Required work:
From the dataset rows below, copy out each line that contains the word "with".

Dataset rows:

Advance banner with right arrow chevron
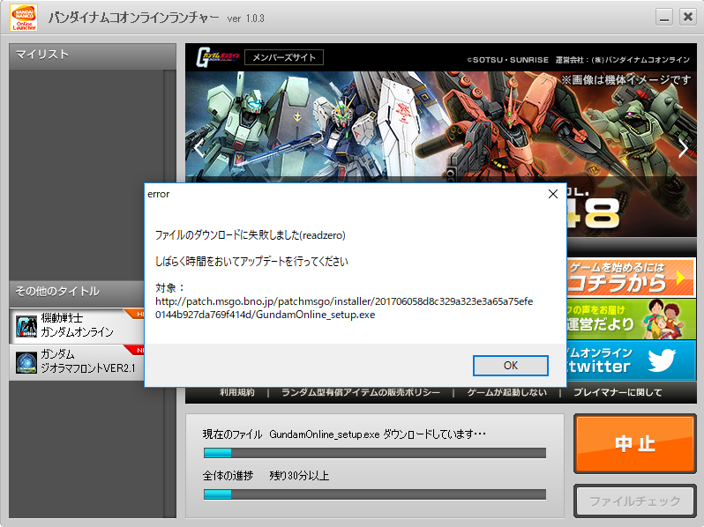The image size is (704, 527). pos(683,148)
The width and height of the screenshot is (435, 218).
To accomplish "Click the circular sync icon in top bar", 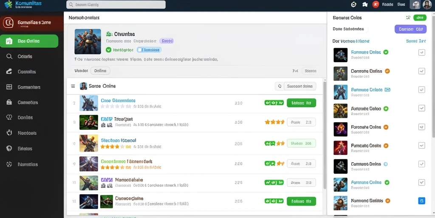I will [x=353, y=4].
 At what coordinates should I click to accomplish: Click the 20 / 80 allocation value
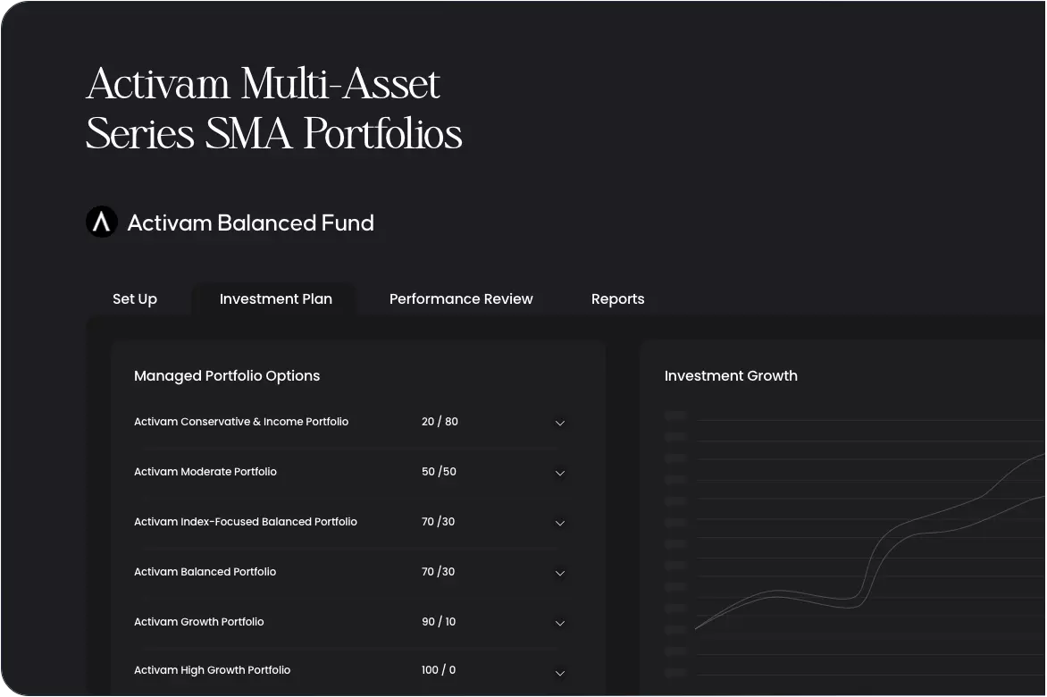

...

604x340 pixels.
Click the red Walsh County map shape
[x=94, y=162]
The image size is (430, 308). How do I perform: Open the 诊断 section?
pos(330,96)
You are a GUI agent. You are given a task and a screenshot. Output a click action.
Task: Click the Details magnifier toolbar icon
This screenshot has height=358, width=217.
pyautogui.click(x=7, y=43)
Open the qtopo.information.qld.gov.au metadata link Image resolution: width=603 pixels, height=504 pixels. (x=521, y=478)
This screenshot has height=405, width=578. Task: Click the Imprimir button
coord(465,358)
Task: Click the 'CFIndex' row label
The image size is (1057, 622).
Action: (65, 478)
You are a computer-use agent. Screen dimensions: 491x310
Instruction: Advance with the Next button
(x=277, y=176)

Solution for this exercise:
Advance banner with right arrow chevron
Instruction: Advance with the Next button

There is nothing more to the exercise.